> Assignment
The required output holds only the lines from the one containing "You are a GUI" through the end of the material below, copied exactly, please, with no pictures.

> The input
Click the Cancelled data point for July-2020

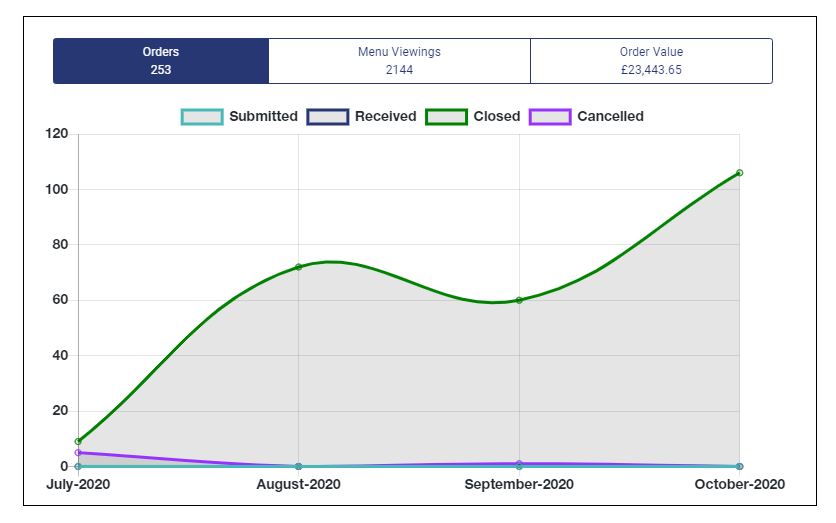pos(78,453)
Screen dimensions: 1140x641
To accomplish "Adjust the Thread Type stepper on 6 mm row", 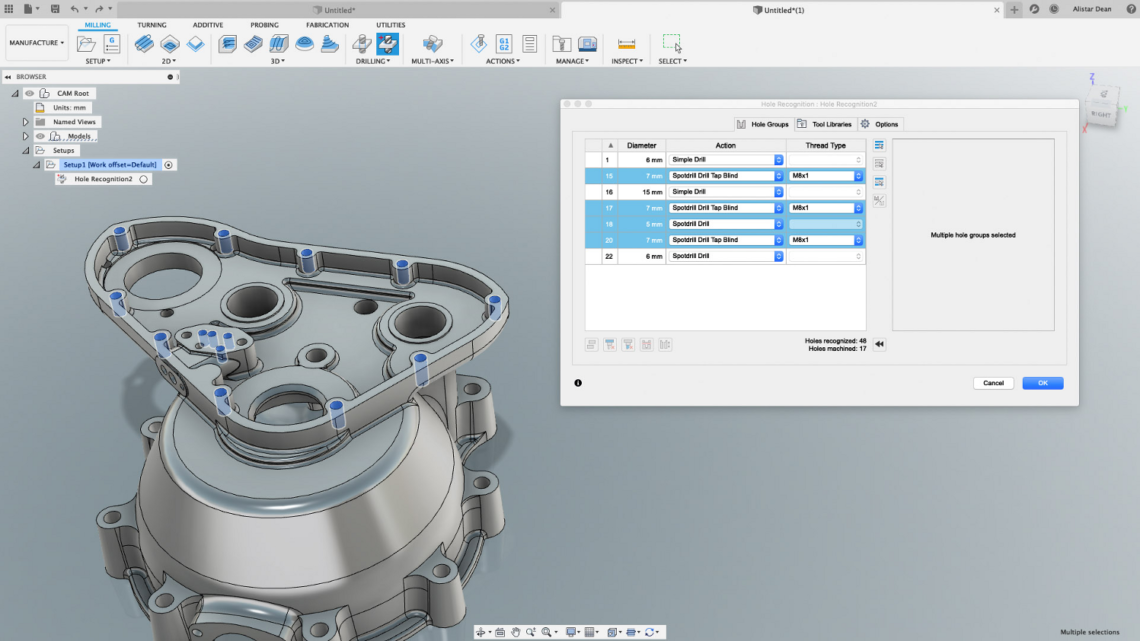I will [857, 158].
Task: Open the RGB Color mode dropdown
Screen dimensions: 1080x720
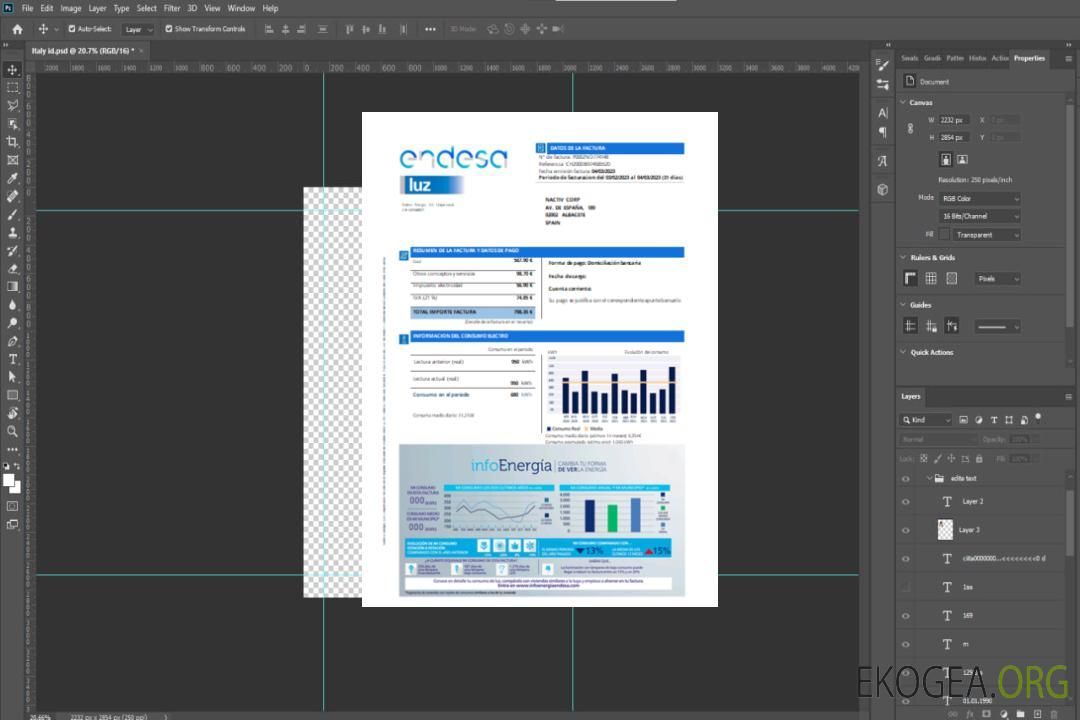Action: [x=979, y=199]
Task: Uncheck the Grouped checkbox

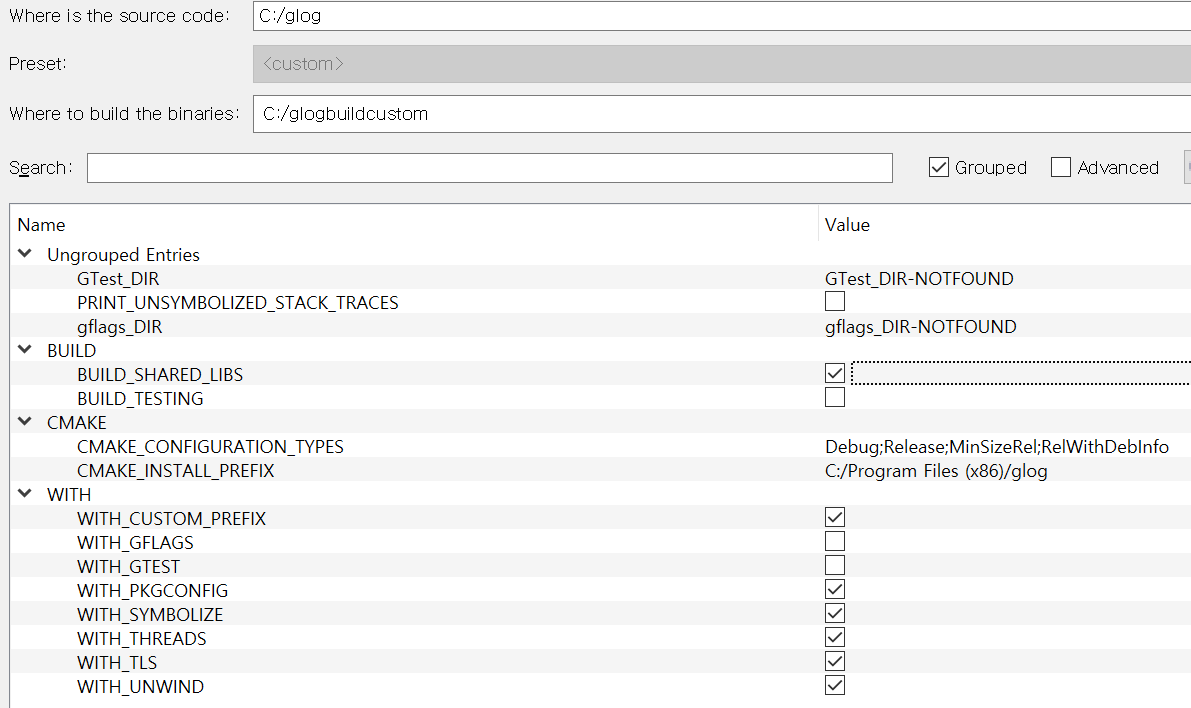Action: [x=938, y=167]
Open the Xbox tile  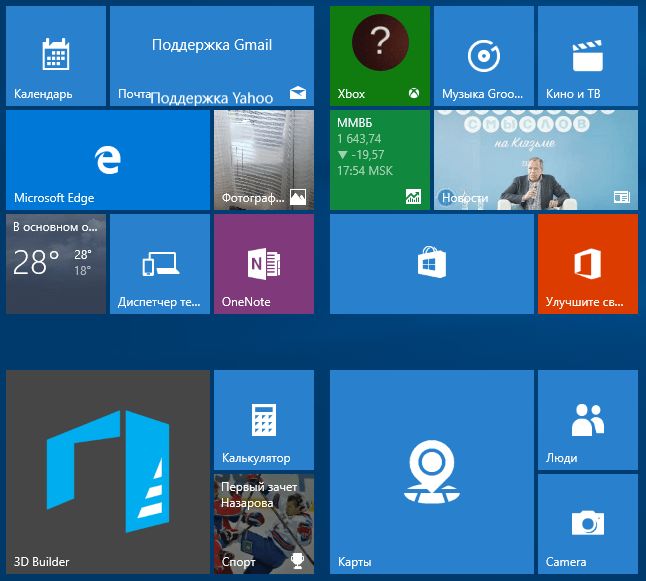(379, 56)
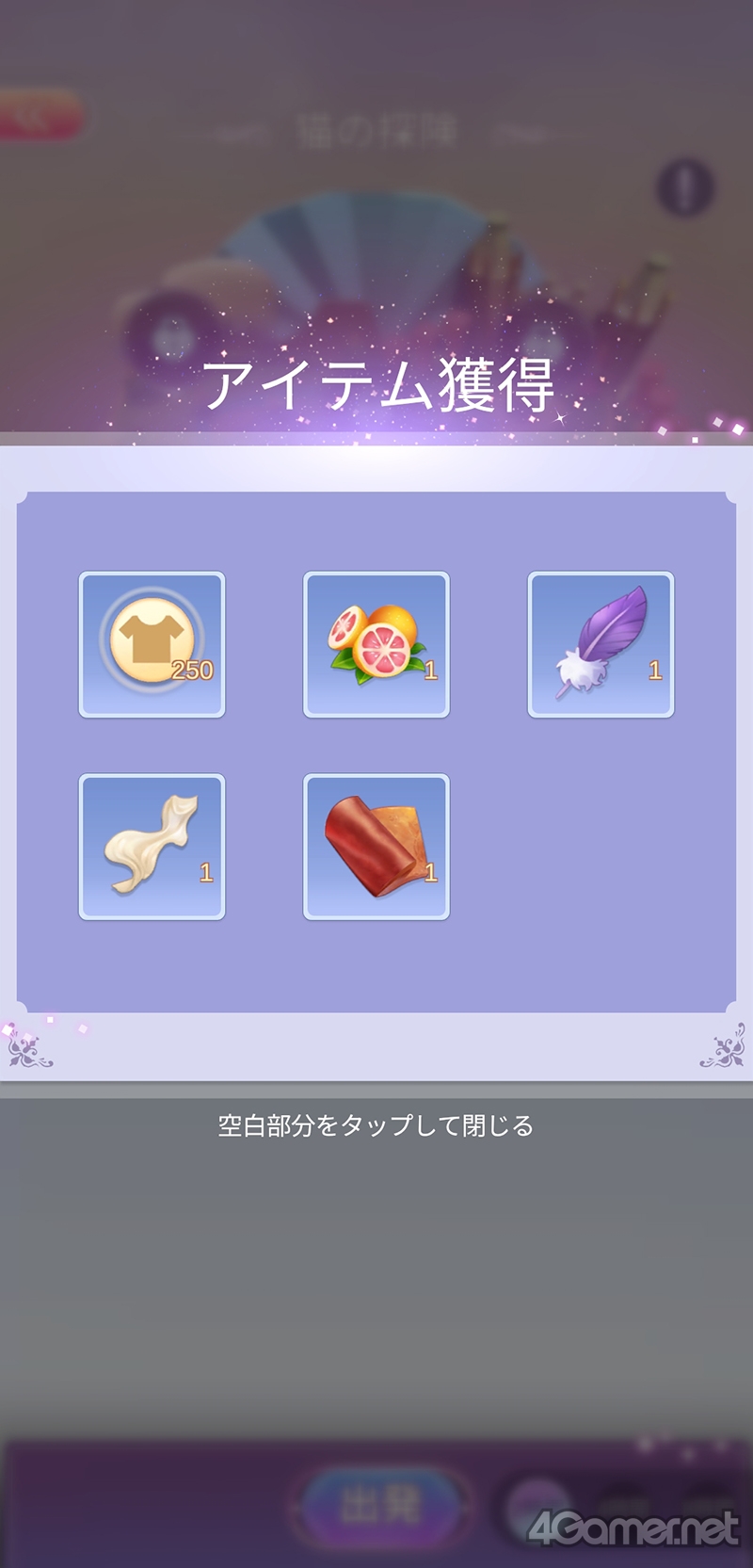The image size is (753, 1568).
Task: Tap the clothing coin reward icon
Action: (152, 644)
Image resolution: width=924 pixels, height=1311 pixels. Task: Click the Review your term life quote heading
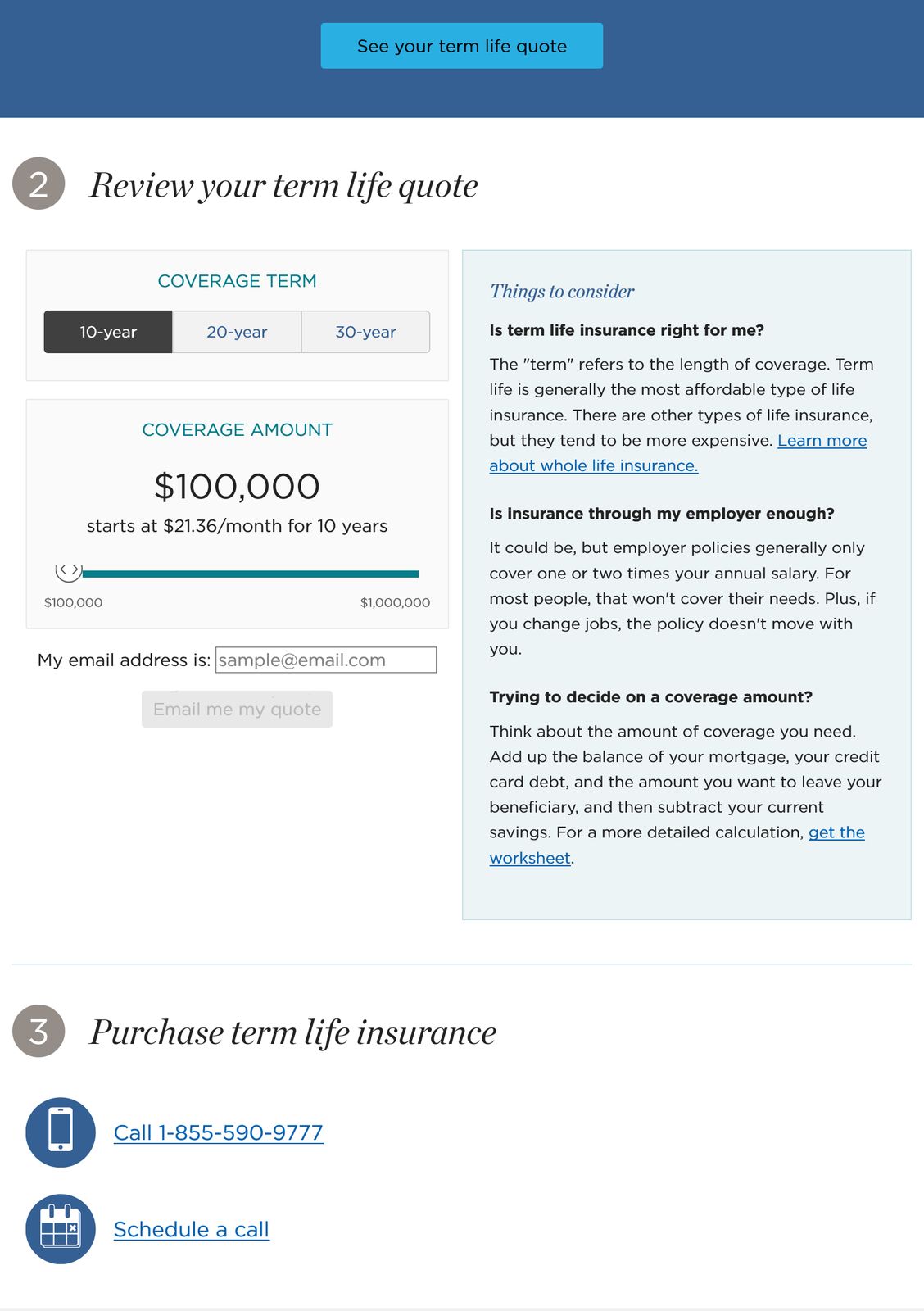[x=284, y=185]
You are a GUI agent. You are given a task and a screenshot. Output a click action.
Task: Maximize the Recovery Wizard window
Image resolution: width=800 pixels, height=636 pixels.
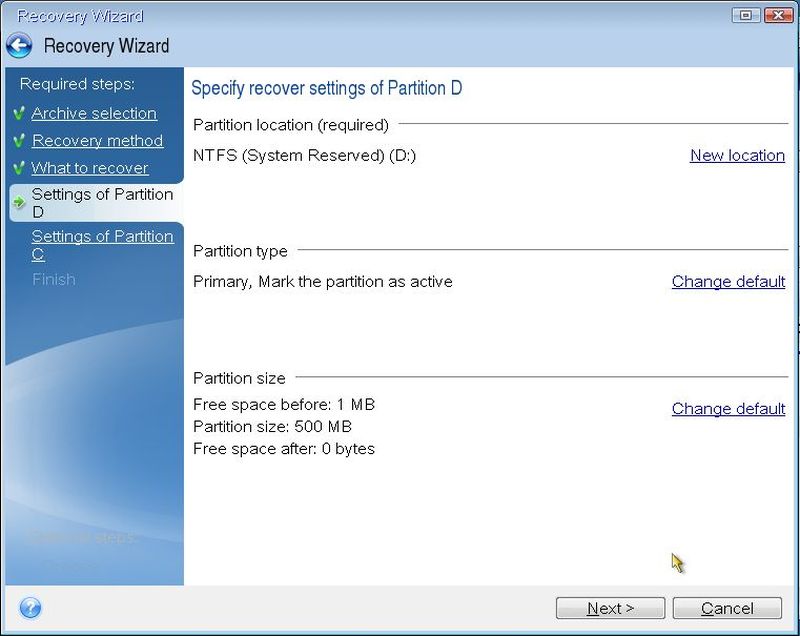point(745,15)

> Exercise response
You are a GUI agent. You are given a task and a screenshot. Output a click action.
Task: Maximize the Recovery Wizard window
Image resolution: width=800 pixels, height=636 pixels.
point(745,15)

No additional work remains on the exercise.